Stored items from a collection
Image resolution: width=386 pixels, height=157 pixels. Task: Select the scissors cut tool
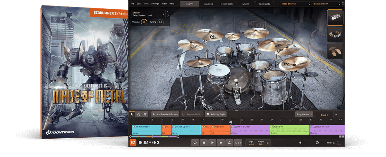(145, 114)
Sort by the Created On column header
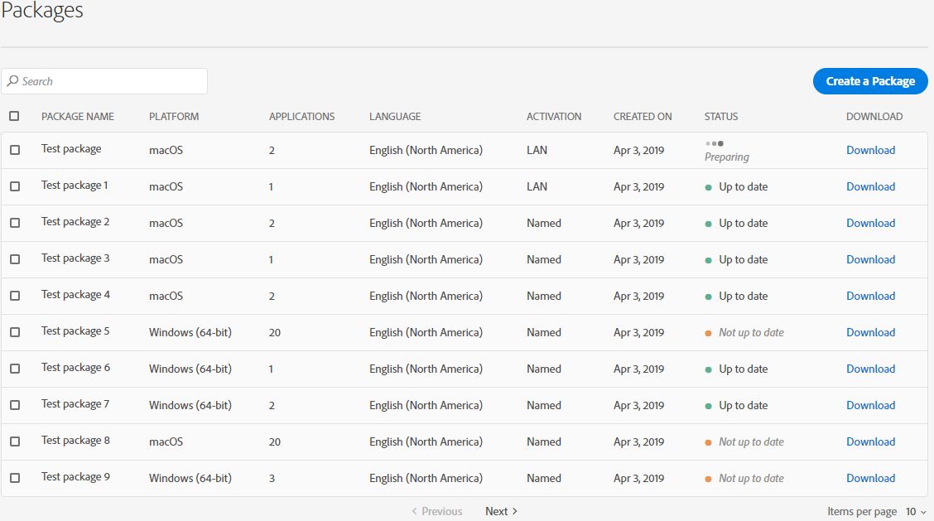Viewport: 934px width, 521px height. (x=643, y=117)
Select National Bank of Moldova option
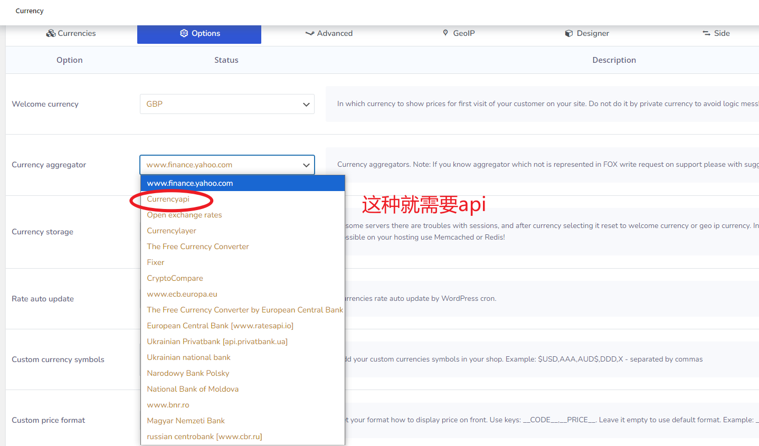Screen dimensions: 759x446 [x=193, y=389]
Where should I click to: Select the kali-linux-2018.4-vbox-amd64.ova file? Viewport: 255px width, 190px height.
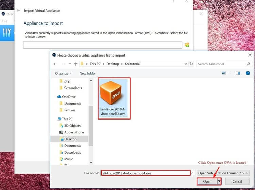point(114,98)
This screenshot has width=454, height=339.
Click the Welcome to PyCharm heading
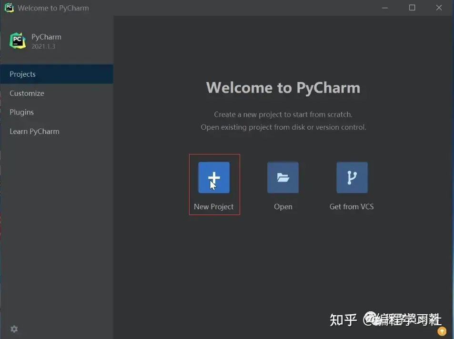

## Exercise description
Whatever pictures the entries contain, omit them, and write the rest out exactly.

## Task output
Image resolution: width=386 pixels, height=157 pixels. Task: Select the scissors cut tool
(145, 114)
Sort by the Created On column header
Viewport: 934px width, 521px height. (x=643, y=117)
Select National Bank of Moldova option
Screen dimensions: 759x446 [x=193, y=389]
Where should I click to: Select the kali-linux-2018.4-vbox-amd64.ova file? Viewport: 255px width, 190px height.
point(114,98)
This screenshot has width=454, height=339.
Click the Welcome to PyCharm heading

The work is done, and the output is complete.